Die Initiatoren des Aufrufs sind sich einig mit dem Europäischen Rat, der Versammlung aller Staatschefs. Der forderte Anfang April in einer Stellungnahme an die EU-Kommission, dass finanzielle Unterstützung zu Lösung der Coronakrise nicht gegen die Prinzipien verstoßen dürfen, die im Green Deal vereinbart worden sind. Er appellierte, gemeinsam mit der Europäischen Zentralbank einen Fahrplan für die Überwindung der Wirtschaftskrise zu erstellen. Zwar zeichnet sich aktuell die Verschiebung einiger Projekte zum Green Deal ab, doch an den zentralen Vorhaben des Klimaschutzes und der Umgestaltung des Finanzwesens (Sustainable Finance) hält die EU unbeirrt fest.

Auch die Leopoldina, die nationale Akademie der Wissenschaften, mahnte in ihrer Stellungnahme vom 13. April unter der Überschrift „Weichen stellen für Nachhaltigkeit", dass bestehende globale Herausforderungen wie Klima- und Artenschutz mit der Coronakrise nicht verschwinden würden. Deshalb sollten sich politische Maßnahmen „an den Prinzipen von ökologischer und sozialer Nachhaltigkeit, Zukunftsverträglichkeit und Resilienzgewinnung orientieren". Beschlossene Maßnahmen dürften nicht abgeschwächt werden, wirtschaftliche Konjunkturprogramme müssten grundsätzlich mit den Zielen des europäischen Green Deals vereinbar sein. 

Zukunft durch Nachhaltigkeit
Die Entschiedenheit, mit der weltweit auf die Coronakrise reagiert wird, zeigt, dass der Mensch auch existenzbedrohende Krisen lösen kann. Das könnte Mut machen für die Gestaltung von Nachhaltigkeit und Klimaschutz, auch wenn man hier angesichts der ernüchternden Erfahrungen in der Finanzkrise skeptisch bleiben mag. Immerhin werden aktuell interessante Ansätze entwickelt, die auch lange nach Corona noch wegweisend sein könnten: So überlegt Österreich, Staatshilfen für die Lufthansa-Tochter Austrian Airlines von Leistungen des Unternehmens beim Klimaschutz abhängig zu machen. In Dänemark und Polen sollen nur Unternehmen unterstützt werden, die keinen Sitz in Steueroasen haben. Und die Stadt Amsterdam will ihre Post-Corona-Strategie gar an dem Nachhaltigkeitsmodell von Kate Raworth ausrichten, dem sogenannten Sustainability Doughnut.

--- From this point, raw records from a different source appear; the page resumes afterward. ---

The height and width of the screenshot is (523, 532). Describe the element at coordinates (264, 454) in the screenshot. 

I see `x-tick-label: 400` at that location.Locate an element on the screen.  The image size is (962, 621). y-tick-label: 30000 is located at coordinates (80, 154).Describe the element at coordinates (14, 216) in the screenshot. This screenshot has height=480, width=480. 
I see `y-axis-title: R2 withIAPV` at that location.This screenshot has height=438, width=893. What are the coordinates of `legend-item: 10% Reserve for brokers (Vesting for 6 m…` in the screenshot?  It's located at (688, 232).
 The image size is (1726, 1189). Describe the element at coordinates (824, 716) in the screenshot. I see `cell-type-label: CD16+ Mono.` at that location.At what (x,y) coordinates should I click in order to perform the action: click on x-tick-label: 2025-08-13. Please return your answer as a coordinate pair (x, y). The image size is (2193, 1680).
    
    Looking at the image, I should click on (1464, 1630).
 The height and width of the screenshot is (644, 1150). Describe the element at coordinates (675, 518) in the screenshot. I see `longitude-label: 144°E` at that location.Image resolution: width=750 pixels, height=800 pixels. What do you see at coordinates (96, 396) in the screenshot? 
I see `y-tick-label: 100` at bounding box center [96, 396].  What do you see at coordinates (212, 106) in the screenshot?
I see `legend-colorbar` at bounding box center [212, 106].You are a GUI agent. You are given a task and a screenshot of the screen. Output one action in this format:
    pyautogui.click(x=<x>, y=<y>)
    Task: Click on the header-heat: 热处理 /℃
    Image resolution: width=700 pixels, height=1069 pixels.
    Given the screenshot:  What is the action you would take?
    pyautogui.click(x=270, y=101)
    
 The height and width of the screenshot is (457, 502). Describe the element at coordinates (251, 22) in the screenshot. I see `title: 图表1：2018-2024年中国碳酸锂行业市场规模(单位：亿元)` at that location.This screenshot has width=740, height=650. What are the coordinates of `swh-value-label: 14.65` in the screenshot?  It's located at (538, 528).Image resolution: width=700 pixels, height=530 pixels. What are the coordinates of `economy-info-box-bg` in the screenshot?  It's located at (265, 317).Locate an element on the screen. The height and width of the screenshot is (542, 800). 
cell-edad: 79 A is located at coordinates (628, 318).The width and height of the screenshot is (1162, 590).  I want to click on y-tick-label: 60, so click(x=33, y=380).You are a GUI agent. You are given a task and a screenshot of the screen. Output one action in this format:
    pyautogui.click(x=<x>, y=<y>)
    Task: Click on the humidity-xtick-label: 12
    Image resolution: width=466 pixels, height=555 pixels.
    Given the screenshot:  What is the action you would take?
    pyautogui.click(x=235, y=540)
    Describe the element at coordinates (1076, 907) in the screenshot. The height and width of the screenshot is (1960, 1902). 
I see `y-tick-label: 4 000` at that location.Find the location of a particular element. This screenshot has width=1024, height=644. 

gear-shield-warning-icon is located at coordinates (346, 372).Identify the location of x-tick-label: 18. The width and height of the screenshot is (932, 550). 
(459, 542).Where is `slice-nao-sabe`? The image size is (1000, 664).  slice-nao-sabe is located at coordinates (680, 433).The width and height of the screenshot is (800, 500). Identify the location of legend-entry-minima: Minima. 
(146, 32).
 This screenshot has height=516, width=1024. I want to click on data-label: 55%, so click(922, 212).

Damit geraten neben dem Klimaschutz auch Themen wie soziale Gerechtigkeit, faire Bildungschancen und Steuerhinterziehung wieder mehr in den Fokus. Auch die Lieferkettenproblematik könnte volkswirtschaftlich in einem neuen Licht betrachtet werden. Und im unternehmerischen Nachhaltigkeitsmanagement könnte die Krise der Integration von Nachhaltigkeit in die Werte und die Strategie förderlich sein. Denn Resilienz und Zukunftsfähigkeit haben einen ganz neuen Klang bekommen und lassen sich nur zusammen mit Nachhaltigkeit denken. Das sieht auch die Beratungsgesellschaft McKinsey so und schrieb im April zu Klimaschutz und Corona, dass Unternehmen ihren Betrieb nun „widerstandsfähiger und nachhaltiger" machen müssten.

Ganz sicher wird Regulierung ein zentrales Thema bleiben, wenn der Staat mehr Kontrolle übernimmt. Immerhin hat sich in den vergangenen Jahren deutlich gezeigt, dass man sich auf die selbstregulierenden Kräfte des Marktes nicht in allen Bereichen verlassen kann. Der Kapitalismus alter Prägung war schon vor der Krise schwer angeknackst. Nun könnten sich Überzeugungen durchsetzen, die auf die Verwirklichung einer sozial-ökologischen Marktwirtschaft abzielen. Allerdings braucht es dafür den Zusammenhalt aller demokratischen Kräfte. Denn die Sorge, dass rechtsextremistische Gruppen die Skepsis und Sorge mancher Menschen ausnutzen, nimmt zu. Das Bundesamt für Verfassungsschutz zeigt sich bereits beunruhigt: Die Pandemie werde zum Anlass genommen, die Bundesregierung zu kritisieren, Verschwörungstheorien zu verbreiten und Migranten als Überträger des Virus zu brandmarken. Und dieses Szenario wollen wir alle nicht.